Between the angry rants directed at Councilwoman Elisa Chan to the refusal of sponsors at City Hall to rewrite the gay and lesbian anti discrimination proposal to include 'common sense' protections for religious freedom, many observers say the supporters of the proposal are starting to become the biggest obstacle to the bills' passage, and hint supporters are doing long term damage to the cause of gay, lesbian, and transgender equality, people on both side of the issue tell 1200 WOAI news.


  Robert Wilson, an attorney who works with the Alliance Defending Freedom, says the 'over the top' response of backers of the ordinance to Chan's secretly recorded comments is a perfect demonstration of why opposition to the ordinance is growing.


  "The Mayor calls her homophobic and some in the LBGT community trumpet that her private views on homosexual behavior and gender identity are grounds for ridicule, calling her names, and demanding her resignation, even if those views have not affected her ability to serve those in her district," Wilson said.  "If this ordinance passes, name calling will be replaced by a fine, a lawsuit, a loss of a city contract or removal from city government."


  Many of the comments made in blogs, media comment sections, and in interviewers toward Chan were hateful, indicating that she doesn't have the right to express those views.  Castro called Chan's comments 'hurtful and ignorant,' even though they were essentially identical to the views expressed on the issue by President Obama two years ago before converting to becoming a gay marriage supporter, mainly that gays should not marry.
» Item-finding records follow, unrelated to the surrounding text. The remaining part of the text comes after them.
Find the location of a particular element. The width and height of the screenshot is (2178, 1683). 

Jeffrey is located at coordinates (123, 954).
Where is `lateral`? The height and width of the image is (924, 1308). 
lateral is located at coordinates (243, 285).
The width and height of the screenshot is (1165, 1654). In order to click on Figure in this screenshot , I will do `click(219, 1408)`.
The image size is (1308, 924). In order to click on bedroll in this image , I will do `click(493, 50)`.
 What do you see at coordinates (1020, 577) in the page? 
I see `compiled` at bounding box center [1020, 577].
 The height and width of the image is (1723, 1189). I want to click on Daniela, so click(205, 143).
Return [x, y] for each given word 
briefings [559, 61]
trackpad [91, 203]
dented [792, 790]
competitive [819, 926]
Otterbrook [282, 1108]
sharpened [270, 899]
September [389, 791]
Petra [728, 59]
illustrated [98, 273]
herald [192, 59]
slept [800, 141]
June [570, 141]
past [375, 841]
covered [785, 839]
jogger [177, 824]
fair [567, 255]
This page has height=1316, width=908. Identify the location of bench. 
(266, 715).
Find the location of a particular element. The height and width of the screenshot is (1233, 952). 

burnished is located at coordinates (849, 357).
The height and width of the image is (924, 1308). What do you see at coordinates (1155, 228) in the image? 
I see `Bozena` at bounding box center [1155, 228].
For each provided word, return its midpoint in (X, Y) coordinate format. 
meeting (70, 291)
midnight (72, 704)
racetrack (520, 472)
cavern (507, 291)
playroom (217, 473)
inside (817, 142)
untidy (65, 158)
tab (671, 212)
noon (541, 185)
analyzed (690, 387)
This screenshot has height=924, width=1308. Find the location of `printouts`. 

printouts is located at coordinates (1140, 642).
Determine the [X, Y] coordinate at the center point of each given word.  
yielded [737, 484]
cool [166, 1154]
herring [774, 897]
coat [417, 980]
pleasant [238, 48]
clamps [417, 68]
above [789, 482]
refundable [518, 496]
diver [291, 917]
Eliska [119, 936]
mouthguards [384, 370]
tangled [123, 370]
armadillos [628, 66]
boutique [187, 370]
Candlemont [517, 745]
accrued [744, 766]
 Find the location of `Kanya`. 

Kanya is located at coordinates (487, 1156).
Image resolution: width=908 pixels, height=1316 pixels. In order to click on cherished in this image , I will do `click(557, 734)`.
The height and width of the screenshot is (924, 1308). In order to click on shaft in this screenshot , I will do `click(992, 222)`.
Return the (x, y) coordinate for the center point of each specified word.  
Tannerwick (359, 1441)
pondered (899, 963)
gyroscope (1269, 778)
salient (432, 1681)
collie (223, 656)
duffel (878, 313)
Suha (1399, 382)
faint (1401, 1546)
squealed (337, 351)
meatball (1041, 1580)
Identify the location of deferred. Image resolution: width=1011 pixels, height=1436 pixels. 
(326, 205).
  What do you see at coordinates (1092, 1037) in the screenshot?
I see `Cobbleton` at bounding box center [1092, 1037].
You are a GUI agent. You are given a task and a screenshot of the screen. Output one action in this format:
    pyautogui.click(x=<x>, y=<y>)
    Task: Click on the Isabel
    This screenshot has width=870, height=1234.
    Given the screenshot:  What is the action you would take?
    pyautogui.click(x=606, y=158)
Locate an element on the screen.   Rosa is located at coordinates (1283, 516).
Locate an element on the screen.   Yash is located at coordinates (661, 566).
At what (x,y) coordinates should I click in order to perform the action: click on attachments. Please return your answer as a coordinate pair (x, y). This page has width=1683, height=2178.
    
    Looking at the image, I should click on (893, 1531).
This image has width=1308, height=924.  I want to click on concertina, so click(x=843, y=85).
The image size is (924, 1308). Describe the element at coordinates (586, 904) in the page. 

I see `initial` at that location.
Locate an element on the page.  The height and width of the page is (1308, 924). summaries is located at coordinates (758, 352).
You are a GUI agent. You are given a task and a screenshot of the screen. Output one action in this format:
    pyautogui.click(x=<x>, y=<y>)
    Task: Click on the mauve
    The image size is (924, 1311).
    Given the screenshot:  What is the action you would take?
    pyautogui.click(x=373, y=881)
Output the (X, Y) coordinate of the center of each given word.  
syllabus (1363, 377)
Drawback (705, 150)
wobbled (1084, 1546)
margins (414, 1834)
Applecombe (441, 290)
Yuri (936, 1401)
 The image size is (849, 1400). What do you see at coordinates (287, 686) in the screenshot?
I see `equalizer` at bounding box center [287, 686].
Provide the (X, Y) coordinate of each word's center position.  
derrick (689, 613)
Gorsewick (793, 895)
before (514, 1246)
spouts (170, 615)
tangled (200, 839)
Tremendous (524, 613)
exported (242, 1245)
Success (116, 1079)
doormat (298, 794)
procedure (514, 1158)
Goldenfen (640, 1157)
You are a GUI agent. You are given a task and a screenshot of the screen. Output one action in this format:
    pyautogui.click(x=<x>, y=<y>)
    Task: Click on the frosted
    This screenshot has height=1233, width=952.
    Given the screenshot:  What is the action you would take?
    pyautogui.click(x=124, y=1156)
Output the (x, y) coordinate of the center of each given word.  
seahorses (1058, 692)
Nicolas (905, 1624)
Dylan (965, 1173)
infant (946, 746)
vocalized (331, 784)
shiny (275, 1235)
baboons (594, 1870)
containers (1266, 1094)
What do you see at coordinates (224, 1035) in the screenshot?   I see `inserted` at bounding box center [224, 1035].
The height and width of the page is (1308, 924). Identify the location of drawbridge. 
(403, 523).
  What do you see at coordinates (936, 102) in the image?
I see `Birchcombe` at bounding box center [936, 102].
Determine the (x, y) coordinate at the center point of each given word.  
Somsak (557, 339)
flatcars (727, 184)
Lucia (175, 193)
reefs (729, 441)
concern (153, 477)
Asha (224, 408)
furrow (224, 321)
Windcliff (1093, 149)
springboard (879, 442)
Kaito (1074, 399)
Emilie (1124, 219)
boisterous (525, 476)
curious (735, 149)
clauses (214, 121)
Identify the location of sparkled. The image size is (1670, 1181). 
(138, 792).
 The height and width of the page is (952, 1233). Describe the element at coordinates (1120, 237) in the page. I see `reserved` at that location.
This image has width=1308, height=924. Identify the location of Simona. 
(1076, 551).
   "The reaction of the Mayor and some in the LGBT community to Councilwoman Chan's comments reveal the truth about their motivation in the pursuit of the changes to the discrimination ordinance," Wilson said.  "This ordinance is not about equality, but instead is about silencing and punishing those with an opposing view of homosexuality and gender identity."


  Wilson, as well as Archbishop Gustavo Garcia-Siller and evangelical Pastor John Hagee all also cited the refusal of Castro and Councilman Diego Bernal, the chief sponsor of the proposal, to include 'common sense' language protecting the 'religious liberty' of businesses and individuals.  Indeed, both Hagee and Garcia-Siller expressed support for the goals of the ordinance, indicating they could be backers of a revised measure, but said they could not support an intransigent City Council which refuses to add protections for Christians and Muslims who sincerely believe that homosexuality is morally wrong.


  Wilson said comments made by U.S. Supreme Court Justice Hugo Black fifty years ago remain relevant today.


  "Our First Amendment rights are not dependent on the current political winds that are blowing in our society."